C’est un tissu de fictions vraies qui se déploient sous nos yeux, avec cette sorte d’émotion que l’on ressent en entendant une histoire que l’on va probablement perdre immédiatement et qui ne nous appartient pas. Tous les genres, toutes les tonalités, toutes les stratégies narratives s’y déploient dans une sorte de maelström miniature dans lequel les histoires semblent luire comme des chandelles dans la nuit. Nous en citons quelques textes qui, toujours pas au hasard, nous frappent singulièrement – « L’ordre des choses », « Mauvaise décision », « Foi en l’humain », « Exemple à l’appui », « Une vie simple », « Cendres », « Le métier d’écrivain »… Beauchemin va donc se mettre à la disposition des autres pour écouter, sur ce banc, leurs histoires, à jour et heure fixes, et collecter, au hasard des rencontres, des voix, des centaines d’histoires auxquelles il faut donner une forme. Et son rôle d’écrivain se loge dans cet accueil dans sa voix propre de l’hétérogénéité de celles des autres. Ce sont des sortes de récits in absentia, d’admission d’une écriture secondaire.
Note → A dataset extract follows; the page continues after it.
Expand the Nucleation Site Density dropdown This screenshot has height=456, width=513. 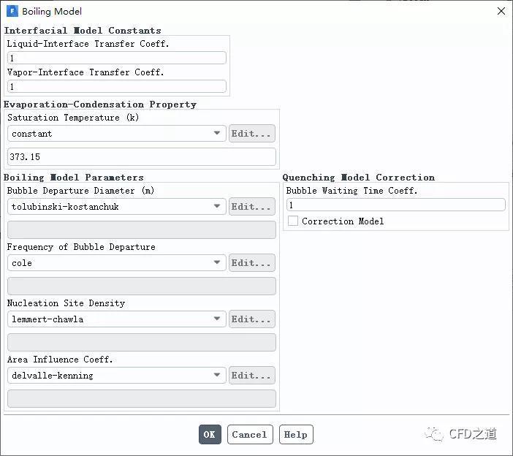coord(117,319)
Et ce retrait de l’auteur ne signifie pas autre chose que la mise en branle d’une stratégie qui fait du hasard des autres la matière d’un récit qui englobe la ponctualité de chacune des histoires vraies tapies « dans les angles morts de la réalité ». 

Son rôle d’anthologue de l’improbable revient à ouvrir un espace narratif à ce qui n’est pas lui, à questionner, comme Chaton, ce qui déclenche l’écriture, ce qui en constitue le support. Et de cette situation de départ, ils font un geste esthétique fort qui déplace les enjeux habituels du récit. Dans une époque qui fictionnalise le réel en permanence, qui floute les statuts du discours, défait leur valeur, où chacun pense pouvoir s’exprimer sans en avoir les moyens, où la nature des discours s’effrite, il semble tout à fait utile que des écrivains de la trempe de Beauchemin et Chaton remettent la fiction et les récits au centre. Qu’ils se saisissent – parce que le hasard de la provenance les y invite, qu’ils affrontent un désordre existentiel et pratique – de ces questions qui ne cessent de nous habiter et réaffirment la nécessité de la littérature. Et le fait qu’ils inventent des formes nouvelles, discrètes, ingénieuses, pour s’interroger sur ce que l’on se dit de nous-mêmes, sur la place de la fiction dans notre parole, sur les moyens toujours renouvelés de la littérature pour se situer mieux, écrire et lire, ensemble, relève d’un minuscule prodige.